[EXERCISE MATERIAL Boundary: Start]

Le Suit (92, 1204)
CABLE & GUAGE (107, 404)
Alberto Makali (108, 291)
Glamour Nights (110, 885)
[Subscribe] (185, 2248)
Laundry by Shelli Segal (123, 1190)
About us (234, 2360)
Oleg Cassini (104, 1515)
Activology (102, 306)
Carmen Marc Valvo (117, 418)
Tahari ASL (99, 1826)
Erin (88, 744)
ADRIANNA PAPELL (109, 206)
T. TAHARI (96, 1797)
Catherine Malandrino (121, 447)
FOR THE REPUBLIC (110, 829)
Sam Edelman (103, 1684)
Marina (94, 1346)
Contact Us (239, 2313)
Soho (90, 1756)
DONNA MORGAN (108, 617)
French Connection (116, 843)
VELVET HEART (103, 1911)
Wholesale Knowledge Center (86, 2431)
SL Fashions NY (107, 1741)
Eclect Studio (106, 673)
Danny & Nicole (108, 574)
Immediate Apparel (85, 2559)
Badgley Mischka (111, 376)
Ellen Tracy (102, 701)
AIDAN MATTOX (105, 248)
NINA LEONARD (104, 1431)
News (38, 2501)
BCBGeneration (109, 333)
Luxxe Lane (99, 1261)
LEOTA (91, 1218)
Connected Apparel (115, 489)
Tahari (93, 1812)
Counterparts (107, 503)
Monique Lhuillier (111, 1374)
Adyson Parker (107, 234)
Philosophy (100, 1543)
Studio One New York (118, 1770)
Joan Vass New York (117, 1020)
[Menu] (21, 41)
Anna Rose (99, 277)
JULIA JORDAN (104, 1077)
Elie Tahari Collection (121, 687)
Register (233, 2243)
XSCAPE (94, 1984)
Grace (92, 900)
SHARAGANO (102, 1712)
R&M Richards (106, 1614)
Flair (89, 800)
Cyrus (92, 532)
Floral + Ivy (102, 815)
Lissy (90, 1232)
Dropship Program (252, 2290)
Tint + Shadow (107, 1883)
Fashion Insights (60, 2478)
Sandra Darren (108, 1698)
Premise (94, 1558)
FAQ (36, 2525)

[EXERCISE MATERIAL Boundary: End]

# TRY IT
Where the data above reaches the line holding "Ellen Tracy (102, 701)", begin printing, and stop after the line holding "Anna Rose (99, 277)". Each line must be reproduced exactly, with nothing else added.

# SOLUTION TO THIS PROBLEM
Ellen Tracy (102, 701)
AIDAN MATTOX (105, 248)
NINA LEONARD (104, 1431)
News (38, 2501)
BCBGeneration (109, 333)
Luxxe Lane (99, 1261)
LEOTA (91, 1218)
Connected Apparel (115, 489)
Tahari (93, 1812)
Counterparts (107, 503)
Monique Lhuillier (111, 1374)
Adyson Parker (107, 234)
Philosophy (100, 1543)
Studio One New York (118, 1770)
Joan Vass New York (117, 1020)
[Menu] (21, 41)
Anna Rose (99, 277)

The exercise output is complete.